▶ TAREAS PENDIENTES
a – En el texto sobre María de Villota, ¿qué nombre dio ella a su nuevo equipo?
b – Prosigue el texto sobre María de Villota desde el punto en que termina.

--- EXTRACTO DEL DOCUMENTO ---

Y resulta interesante comprobar el paso que media entre la María que sale del accidente y la que renace de sus cenizas hasta decir: «Soy feliz. La vida es un regalo. Mi vida, aun siendo diferente, sigue teniendo todo el sentido del mundo». Porque en un principio reacciona como cabría esperar de una ganadora y le reprocha al médico británico la pérdida del ojo derecho: «Usted es cirujano y opera con las dos manos, ¡yo soy piloto y necesito los dos ojos!». Se rebeló. ¿Qué pasó después? Ella atribuye el camino a tres factores: la educación recibida, el cariño y apoyo de su familia y «las oraciones, energía y fuerza de todos los que me las mandasteis». En el libro alude continuamente a la costumbre de rezar de su familia. Y lo cierto es que su vida cambió radicalmente, hasta convertirse en un mensaje de alegría y esperanza que fue recibido con respeto por todo el mundo.
Como si te acabasen de parir. Para empezar, desde su accidente y hasta su muerte, María de Villota se consagró al trabajo con los niños enfermos. Decía: «Ahora estoy en la piel de todos los que comparten conmigo su sufrimiento, los siento y respeto tanto que he hecho mi nuevo equipo: la Escudería de Enfermos Valientes. (…) Siento mucho más el dolor de la gente. Es tremendo. Muy bonito. Y, aunque duele, es la forma más bonita de estar vivo (…). Rezo cada noche por los que han sufrido como yo y no se sienten fuertes».
En segundo lugar, nace en ella un tremendo agradecimiento por estar viva, que se recoge en el título de su biografía: «La vida es un regalo». Se sorprendía de «volver a sentir el pulso como si te acabasen de parir. Sentir cada latido como el primero y vivir más despierta, más alegre, con más sentido, más consciente». Repetía que había conservado la libertad de apostar por su propia existencia hasta en el momento de su más grave y crucial operación inicial, mientras estaba sedada. Y que había apostado por vivir.
Finalmente, María se asomó al misterio insondable del Ser: «Perdí un ojo por algo – decía –. Es como una señal. Creo que soy mejor persona que antes». Afirmaba que había recibido una segunda oportunidad para algo y que lo mejor «está por venir».

--- REGISTROS FACILITADOS ---

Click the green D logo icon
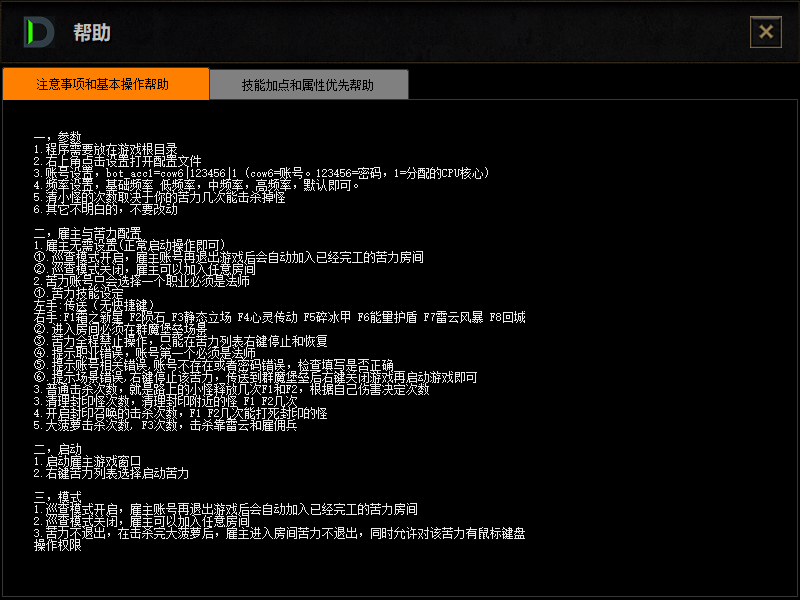The width and height of the screenshot is (800, 600). [x=39, y=32]
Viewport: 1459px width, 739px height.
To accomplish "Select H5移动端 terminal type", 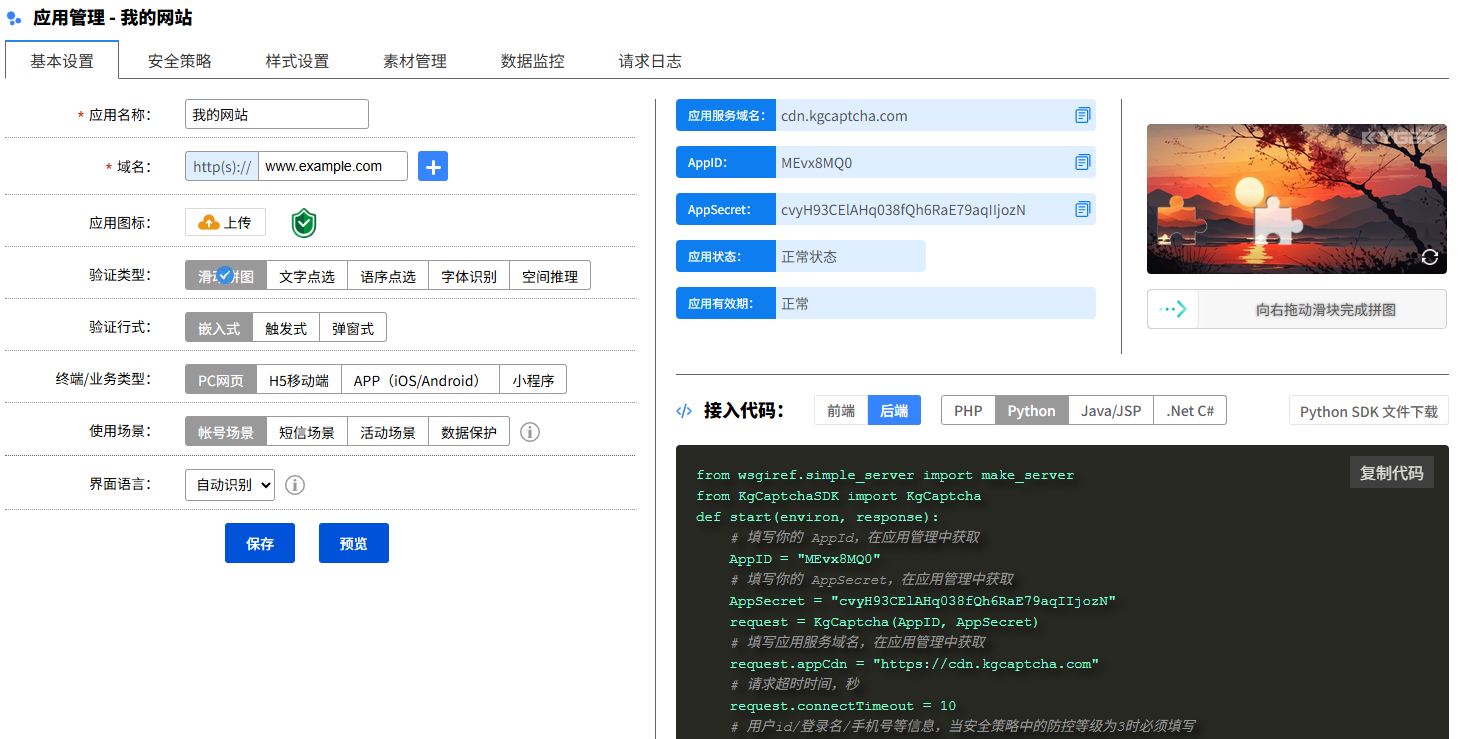I will pyautogui.click(x=298, y=380).
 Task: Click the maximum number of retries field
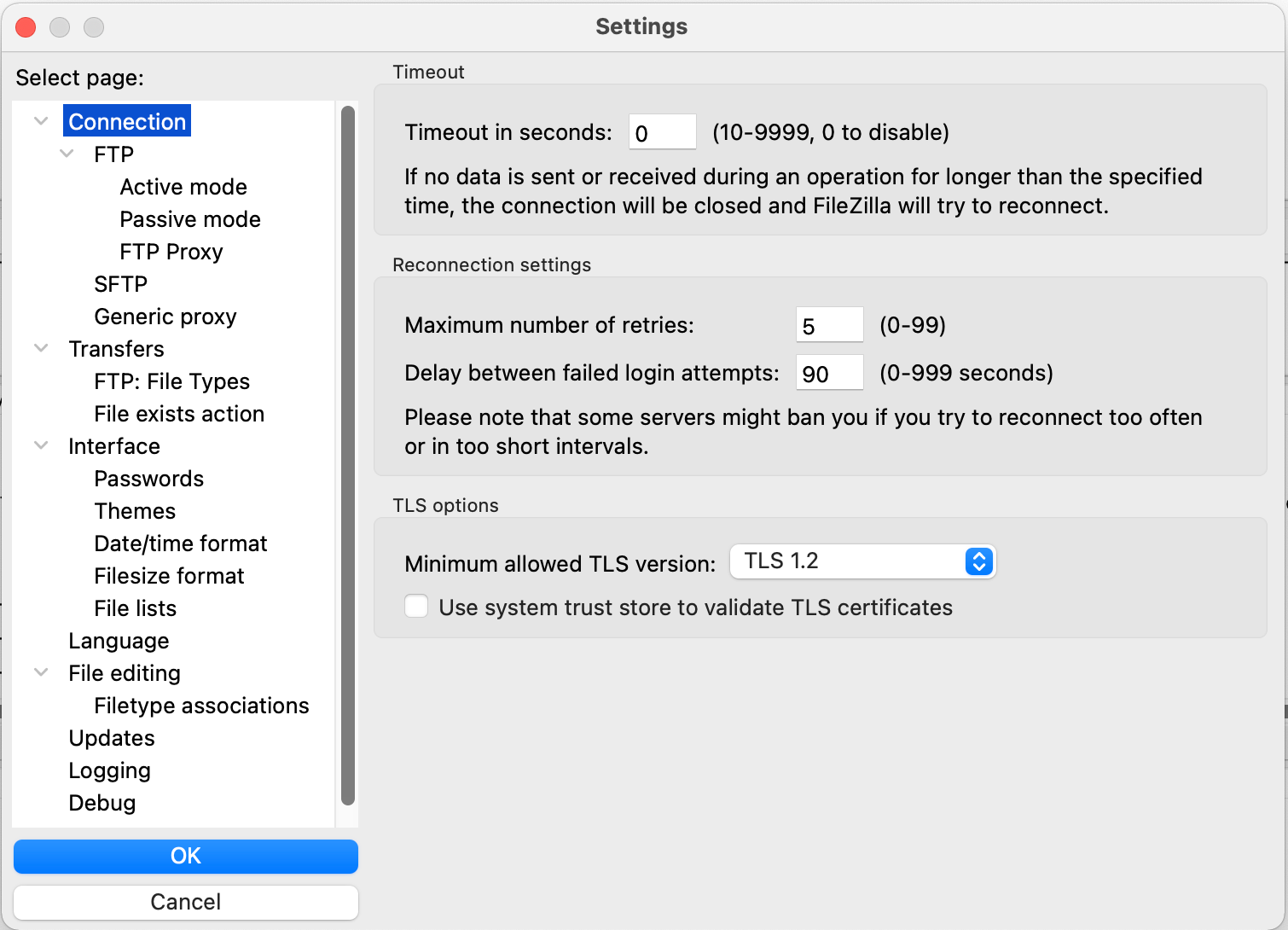click(828, 325)
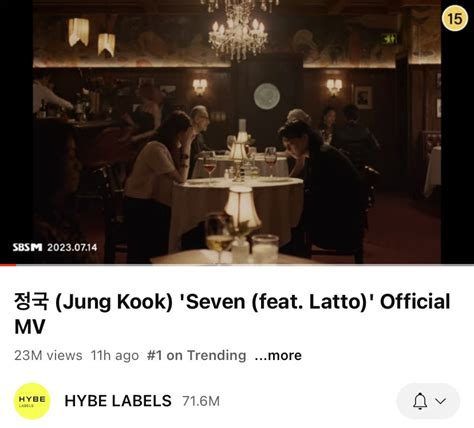Tap the yellow 15 age rating badge
The image size is (474, 428).
455,18
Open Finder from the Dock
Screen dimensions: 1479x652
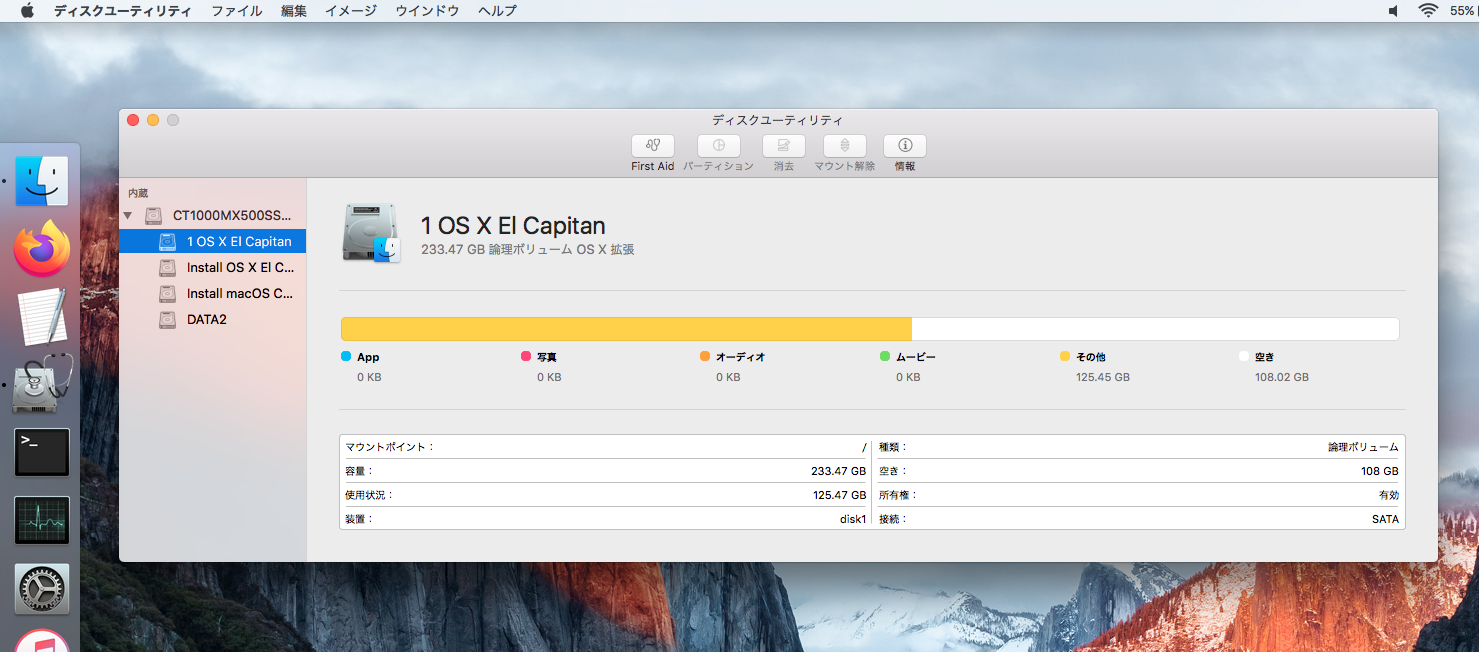click(x=42, y=181)
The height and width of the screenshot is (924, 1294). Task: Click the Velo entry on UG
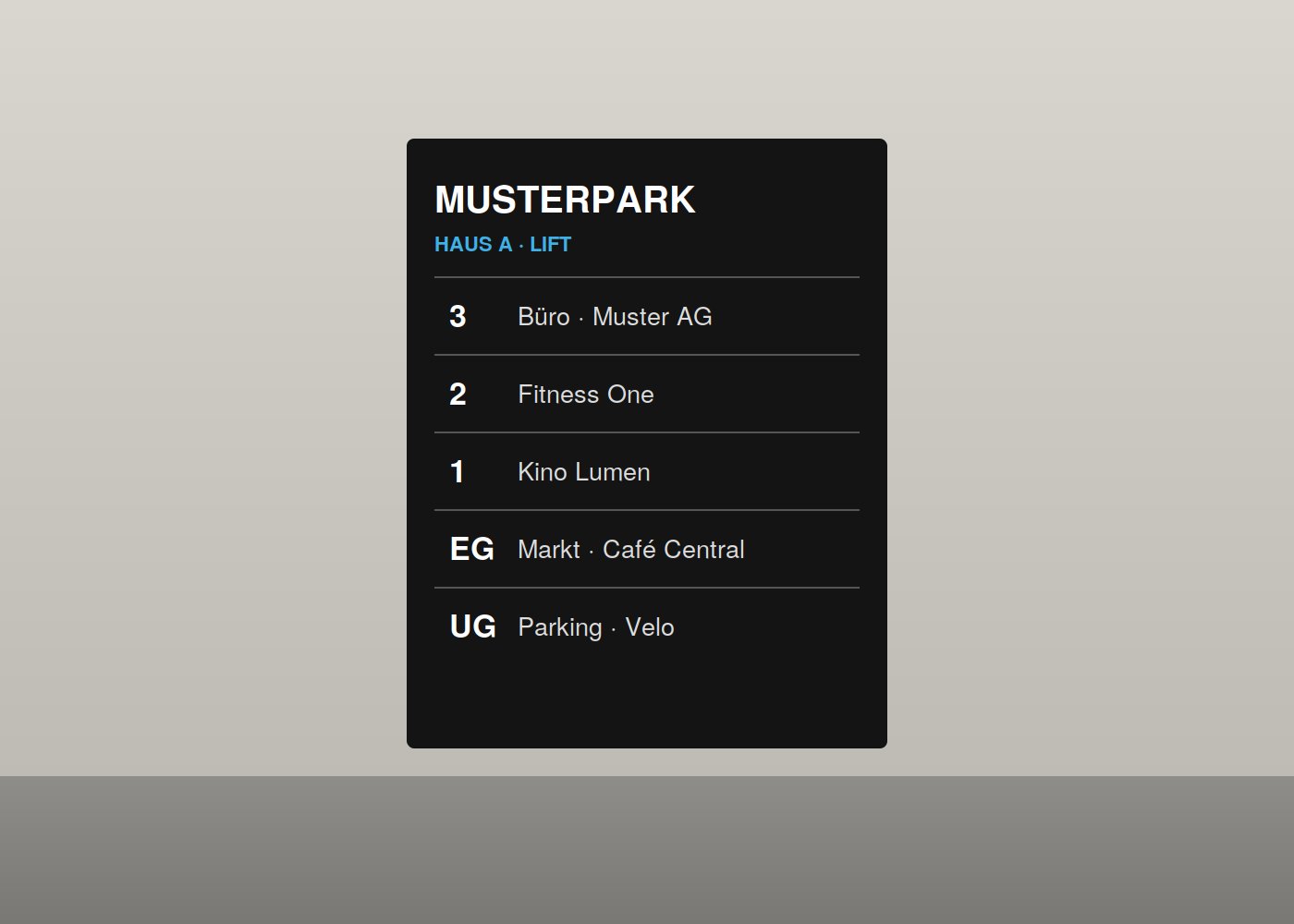point(650,627)
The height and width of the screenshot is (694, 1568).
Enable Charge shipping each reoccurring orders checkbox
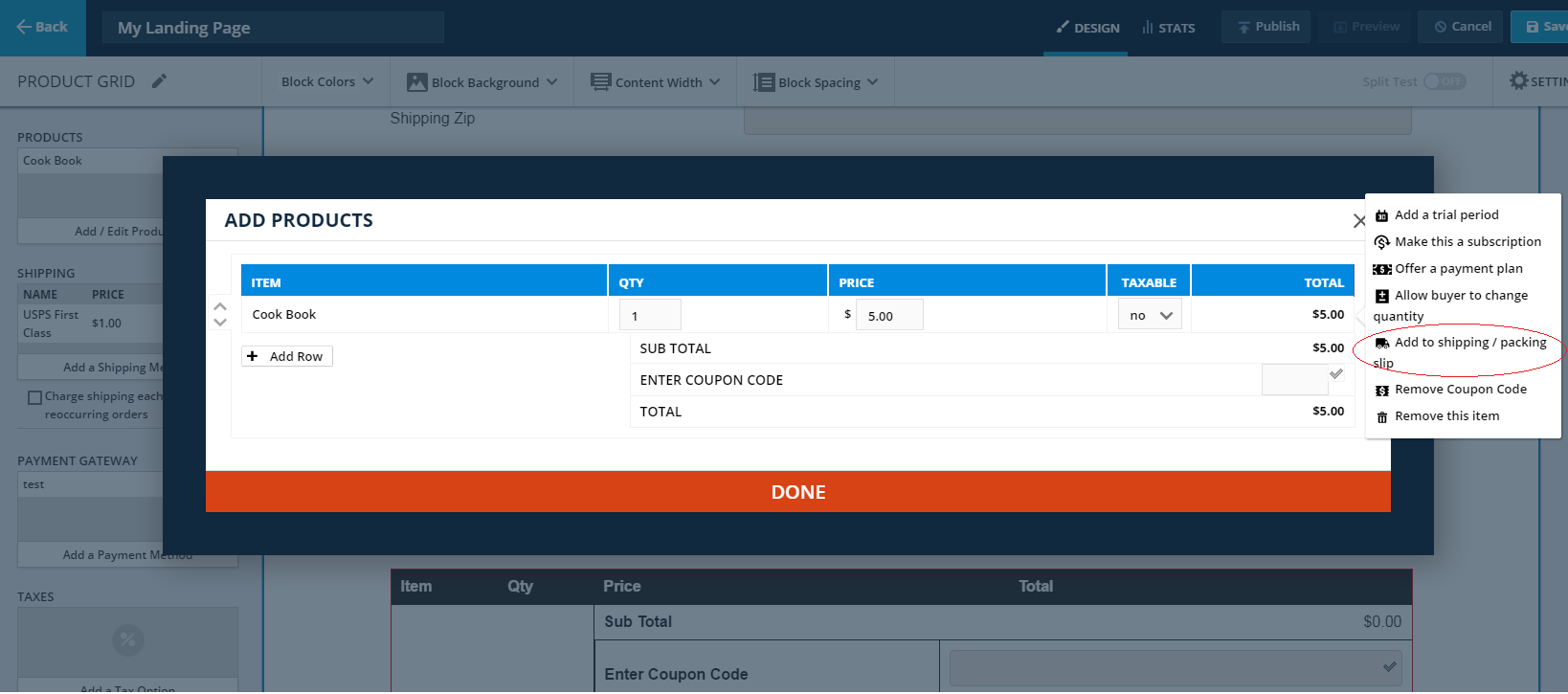pyautogui.click(x=34, y=397)
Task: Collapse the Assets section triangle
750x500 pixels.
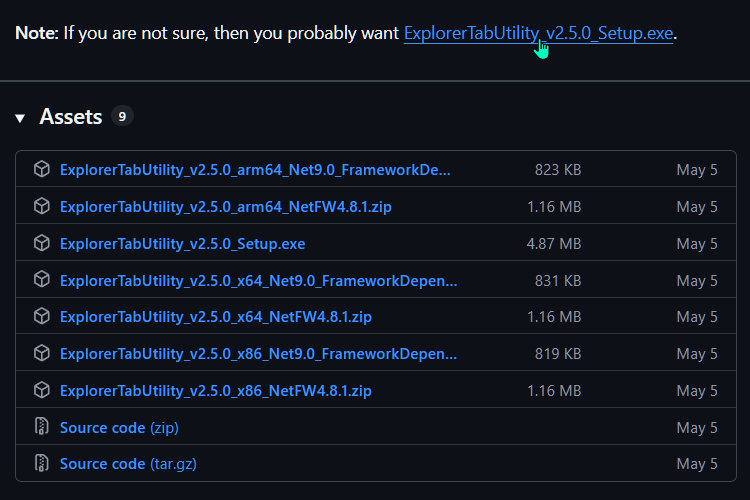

---

▶ RESULTADOS POR ORDEN
a – La Escudería de Enfermos Valientes.

b –
Un corazón sincero. María de Villota dejó de correr, que era sin duda la ilusión profesional de su vida, una verdadera vocación; pero en ese momento descubrió una alegría más profunda. Es conmovedor cómo lo describía: «Algunos dicen que estoy tan sensible porque mi accidente está aún muy reciente. Apenas ha pasado un año… pero por eso precisamente escribo este libro ahora, porque no quiero que el tiempo borre cómo siento, veo y pienso en este momento. Porque no quiero que este dolor y esta alegría de vivir se pasen como se pasa todo en la vida. No, este accidente no se puede pasar. No quiero que se decolore». Uno advierte en esta mujer el deseo de que las cosas no decaigan, que es el más noble deseo del ser humano sincero. Fue la hija de una familia cristiana y llegó a experimentar la positividad de la creación de una forma estremecedora y lúcida. Tal vez el Señor se la llevó justo en este momento para que no decayese jamás esta intensidad de vida. A nosotros nos queda la imagen imborrable de su rostro luminoso, elocuente del Misterio bueno del Creador, el espectáculo de una familia que celebró los funerales de su hija con paz. Un rostro y una paz que nos refuerzan en la certeza de que la vida es un bien hasta en el dolor y la muerte.